The clinical probability of pulmonary embolism (PE) in hemodynamically stable patients is assessed using a combination of the Pulmonary Embolism Rule-Out Criteria (the PERC rule), the Wells (or Geneva) score, plus D-dimer testing if indicated.[40][41][42][43][44] [ PERC Rule for the Assessment of Possible Pulmonary Embolism Opens in new window ] [ Pulmonary Embolism Wells Score Opens in new window ] [ Revised Geneva Score for Estimation of the Clinical Probability of Pulmonary Embolism in Adults Opens in new window ]
If there is a low clinical suspicion of PE, it can effectively be ruled out in any patient who meets the PERC rule.[43] If clinical suspicion of PE is high or the patient does not meet the PERC rule, the Wells or Geneva score can be used to categorize the patient as ''PE likely'' or ''PE unlikely''.[40][44]

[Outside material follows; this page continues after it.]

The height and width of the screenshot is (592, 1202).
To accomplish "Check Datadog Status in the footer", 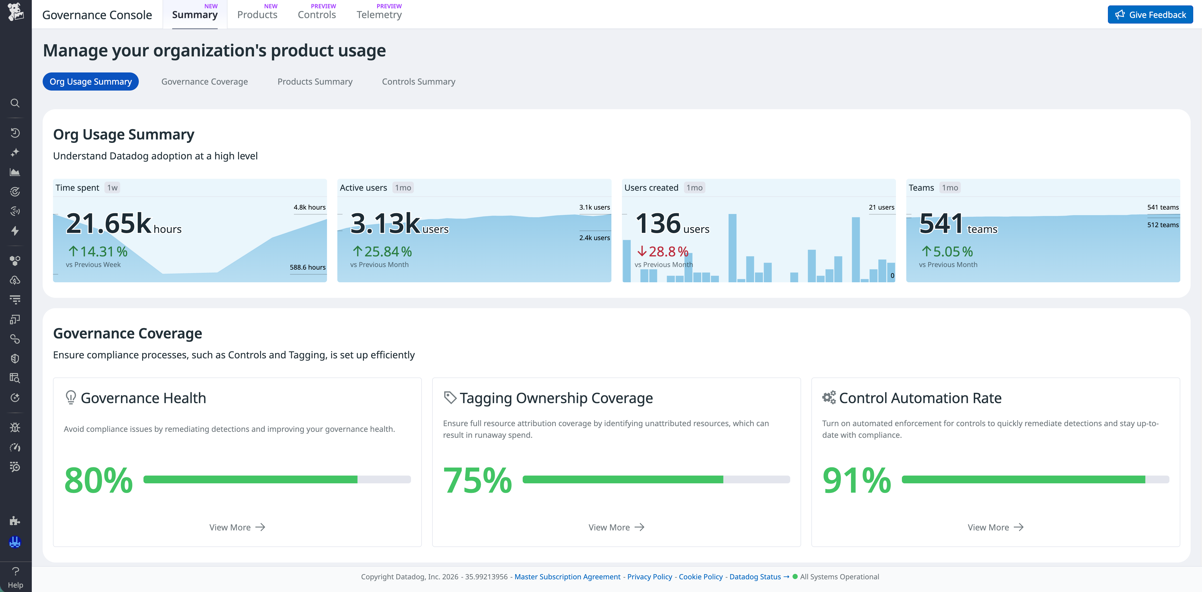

In hemodynamically stable patients with low or intermediate clinical probability of PE, D-dimer measurement is recommended to assess the need for imaging. In patients with very low clinical probability of PE, D-dimer testing is reserved for those who do not meet the PERC rule.[43]
Those with a high clinical probability of PE, or with a positive D-dimer, should proceed immediately to computed tomographic pulmonary angiography (CTPA; or ventilation-perfusion [V/Q] lung scan if CTPA is contraindicated). In patients with high pretest probability of PE, anticoagulation should be initiated while awaiting imaging results.[44][45]
Hemodynamically unstable patients require urgent primary reperfusion, anticoagulation, and supportive care.[45] CTPA is indicated in patients with suspected PE who are hemodynamically unstable at presentation provided it is immediately available and the patient is well enough to have it. In practice this is often not the case and echocardiography is used instead.
Pneumonia/empyema
Pneumonia with associated complicated effusion or empyema needs to be drained urgently as it can be a source of persistent infection and can eventually undergo fibrinous organization forming loculated effusion or trapped lung syndrome. Methods to drain the empyema include chest tube insertion, or surgical options such as video-assisted thoracoscopic surgery or open decortication.
Other causes of pleuritic chest pain
Though not causes of pleuritis per se, conditions such as pericarditis or perforated viscus should be considered in the differential diagnosis when patients present with chest pain that is pleuritic in nature.